FACTS: Claimant was employed as a building inspector for Employer. On December 3, 1993, Claimant received a 3-day suspension for falsification of time cards, failure to return to work after breaks, and other things. On his first day back after this suspension, Claimant suffered from a spasmodic colon causing him to defecate uncontrollably while on his way to work. After cleaning himself, he stopped into work only briefly before leaving without communicating with anyone. Claimant’s daughter-in-law contacted his supervisor on December 9 about Claimant’s illness, and Claimant mailed in his time card on December 10 with the word “sick” written on it. Claimant never personally contacted his supervisor regarding his absence; Claimant did not provide medical verification, nor did his doctor ever tell him that he could not return to work. Claimant was sent a letter on December 17 informing him that his failure to return to work, make personal contact, or provide written clarification of his absence is considered voluntary termination of his employment.

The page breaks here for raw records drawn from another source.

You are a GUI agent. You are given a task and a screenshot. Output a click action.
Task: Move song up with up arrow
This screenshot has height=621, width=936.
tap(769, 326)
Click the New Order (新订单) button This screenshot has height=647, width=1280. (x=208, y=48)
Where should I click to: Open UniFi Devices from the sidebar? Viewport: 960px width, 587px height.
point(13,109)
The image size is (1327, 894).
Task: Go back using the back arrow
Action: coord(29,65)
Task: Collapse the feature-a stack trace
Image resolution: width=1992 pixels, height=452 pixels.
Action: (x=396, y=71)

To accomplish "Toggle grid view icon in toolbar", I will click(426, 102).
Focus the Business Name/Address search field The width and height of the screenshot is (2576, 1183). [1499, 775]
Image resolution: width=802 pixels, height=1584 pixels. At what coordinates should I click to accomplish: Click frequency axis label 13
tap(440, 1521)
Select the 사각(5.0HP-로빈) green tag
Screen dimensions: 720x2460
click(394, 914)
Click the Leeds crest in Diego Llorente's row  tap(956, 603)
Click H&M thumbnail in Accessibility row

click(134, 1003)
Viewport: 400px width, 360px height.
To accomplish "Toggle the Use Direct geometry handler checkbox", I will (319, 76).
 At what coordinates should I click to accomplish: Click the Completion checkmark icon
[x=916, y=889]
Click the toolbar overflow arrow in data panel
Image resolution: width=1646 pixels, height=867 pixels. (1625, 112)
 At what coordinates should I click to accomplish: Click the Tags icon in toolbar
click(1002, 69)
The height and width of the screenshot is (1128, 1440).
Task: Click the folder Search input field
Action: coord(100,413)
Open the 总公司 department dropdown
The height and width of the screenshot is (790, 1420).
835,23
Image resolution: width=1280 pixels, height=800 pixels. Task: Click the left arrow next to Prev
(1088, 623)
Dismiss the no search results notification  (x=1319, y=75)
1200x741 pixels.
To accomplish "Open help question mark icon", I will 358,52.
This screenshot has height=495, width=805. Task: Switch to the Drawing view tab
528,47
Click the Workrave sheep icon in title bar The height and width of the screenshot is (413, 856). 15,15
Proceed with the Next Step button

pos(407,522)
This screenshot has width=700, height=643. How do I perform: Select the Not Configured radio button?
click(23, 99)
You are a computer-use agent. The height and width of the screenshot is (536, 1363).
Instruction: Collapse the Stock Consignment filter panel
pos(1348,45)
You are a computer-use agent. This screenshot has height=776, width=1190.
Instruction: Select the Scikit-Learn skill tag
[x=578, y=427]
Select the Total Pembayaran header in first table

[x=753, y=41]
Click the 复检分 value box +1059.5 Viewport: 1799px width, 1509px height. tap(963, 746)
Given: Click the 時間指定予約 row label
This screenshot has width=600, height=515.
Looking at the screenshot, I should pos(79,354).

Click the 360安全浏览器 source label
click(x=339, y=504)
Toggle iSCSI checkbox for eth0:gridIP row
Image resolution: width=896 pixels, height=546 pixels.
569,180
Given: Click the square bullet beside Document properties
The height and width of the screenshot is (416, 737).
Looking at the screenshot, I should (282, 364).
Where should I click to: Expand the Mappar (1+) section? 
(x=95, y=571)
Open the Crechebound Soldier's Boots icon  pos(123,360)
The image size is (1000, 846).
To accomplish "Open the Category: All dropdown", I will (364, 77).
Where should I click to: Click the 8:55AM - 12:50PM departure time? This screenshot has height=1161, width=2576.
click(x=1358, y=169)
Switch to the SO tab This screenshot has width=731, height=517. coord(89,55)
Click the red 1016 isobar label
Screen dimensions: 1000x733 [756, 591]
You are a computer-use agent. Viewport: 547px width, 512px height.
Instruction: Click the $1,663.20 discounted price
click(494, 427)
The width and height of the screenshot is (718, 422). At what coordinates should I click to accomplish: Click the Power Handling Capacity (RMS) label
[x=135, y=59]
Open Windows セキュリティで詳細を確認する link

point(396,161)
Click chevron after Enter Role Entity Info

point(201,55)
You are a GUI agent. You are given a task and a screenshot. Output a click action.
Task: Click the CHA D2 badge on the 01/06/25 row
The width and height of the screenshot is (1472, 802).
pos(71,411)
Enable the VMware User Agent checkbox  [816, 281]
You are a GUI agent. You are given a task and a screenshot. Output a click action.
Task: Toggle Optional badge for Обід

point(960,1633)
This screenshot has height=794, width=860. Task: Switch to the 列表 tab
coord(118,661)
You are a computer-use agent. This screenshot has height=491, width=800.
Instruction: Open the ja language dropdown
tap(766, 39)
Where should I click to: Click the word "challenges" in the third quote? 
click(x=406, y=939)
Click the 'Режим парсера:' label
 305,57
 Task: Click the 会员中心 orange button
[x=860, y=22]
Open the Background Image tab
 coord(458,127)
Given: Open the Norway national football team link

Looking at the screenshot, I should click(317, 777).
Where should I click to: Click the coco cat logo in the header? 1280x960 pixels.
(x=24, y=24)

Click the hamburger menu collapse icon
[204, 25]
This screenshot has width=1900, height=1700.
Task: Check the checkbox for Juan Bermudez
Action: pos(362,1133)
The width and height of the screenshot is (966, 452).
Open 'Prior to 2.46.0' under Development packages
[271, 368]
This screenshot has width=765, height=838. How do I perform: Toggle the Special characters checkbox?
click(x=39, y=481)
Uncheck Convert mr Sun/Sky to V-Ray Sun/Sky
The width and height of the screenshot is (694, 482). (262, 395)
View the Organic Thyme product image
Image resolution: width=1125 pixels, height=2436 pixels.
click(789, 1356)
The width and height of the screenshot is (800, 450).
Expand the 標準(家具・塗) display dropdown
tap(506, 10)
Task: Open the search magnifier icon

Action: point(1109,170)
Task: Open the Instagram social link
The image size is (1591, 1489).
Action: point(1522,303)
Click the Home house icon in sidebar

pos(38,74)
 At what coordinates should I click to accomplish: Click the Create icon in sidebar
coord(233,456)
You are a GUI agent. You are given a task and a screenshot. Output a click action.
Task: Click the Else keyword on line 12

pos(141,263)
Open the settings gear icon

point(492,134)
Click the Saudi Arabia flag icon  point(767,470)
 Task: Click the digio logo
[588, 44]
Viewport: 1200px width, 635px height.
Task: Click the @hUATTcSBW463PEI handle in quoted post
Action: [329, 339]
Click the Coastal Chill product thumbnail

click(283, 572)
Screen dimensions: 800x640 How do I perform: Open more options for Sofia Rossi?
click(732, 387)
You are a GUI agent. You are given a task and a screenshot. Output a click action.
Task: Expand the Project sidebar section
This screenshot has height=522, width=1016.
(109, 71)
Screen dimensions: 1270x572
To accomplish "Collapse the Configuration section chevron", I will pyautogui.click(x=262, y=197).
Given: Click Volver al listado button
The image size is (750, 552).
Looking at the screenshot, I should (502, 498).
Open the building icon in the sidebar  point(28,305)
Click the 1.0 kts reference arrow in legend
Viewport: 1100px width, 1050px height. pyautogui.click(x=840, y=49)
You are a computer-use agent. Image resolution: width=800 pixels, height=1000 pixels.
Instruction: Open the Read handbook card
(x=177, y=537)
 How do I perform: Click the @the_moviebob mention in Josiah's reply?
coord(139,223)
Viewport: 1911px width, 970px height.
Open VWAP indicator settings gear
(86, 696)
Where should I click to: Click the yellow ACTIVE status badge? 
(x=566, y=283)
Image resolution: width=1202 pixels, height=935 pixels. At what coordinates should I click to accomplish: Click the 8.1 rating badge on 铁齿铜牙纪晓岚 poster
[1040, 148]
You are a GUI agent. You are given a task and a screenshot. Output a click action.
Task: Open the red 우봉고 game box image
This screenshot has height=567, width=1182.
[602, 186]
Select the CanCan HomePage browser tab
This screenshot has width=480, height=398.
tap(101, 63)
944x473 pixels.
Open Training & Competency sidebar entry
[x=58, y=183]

On appeal of Claimant’s initial determination of eligibility, the ALJ determined that failure to keep Employer adequately informed as to why he was absent constituted disqualifying misconduct. The Board of Review affirmed the ALJ decision on different grounds, finding misconduct instead in failure for Claimant to provide medical verification of the reason for his absence. On appeal, the Circuit Court disagreed with the Board of Review’s reasoning, but affirmed the decision as not contrary to law, agreeing with the ALJ that misconduct stemmed from Claimant’s failure to keep the employer adequately informed as to the reason for his absence.

DECISION: The Circuit Court decision is affirmed, Claimant is disqualified from benefits due to misconduct.

RATIONALE: Generally, tardiness or absence which results from circumstances outside the claimant’s control cannot be considered to be misconduct, which is willful or wanton disregard of the employer’s interest. However, here, the evidence shows that Claimant’s doctor did not tell him that he could not return to work. Also, when Claimant stopped at Employer’s building the same day of his medical condition, he did not bother to appraise anyone of his situation or leave any form of communication, nor did he personally contact Employer that day or any day subsequent. “An employer . . . has a right to expect that its employees will provide appropriate notification of their reasons for an absence from work. Coming on the heels of a three-day disciplinary suspension,” Claimant’s actions constitute an intentional and substantial disregard for his employer’s interests. The Circuit Court did not clearly err by affirming the Board of Review’s decision.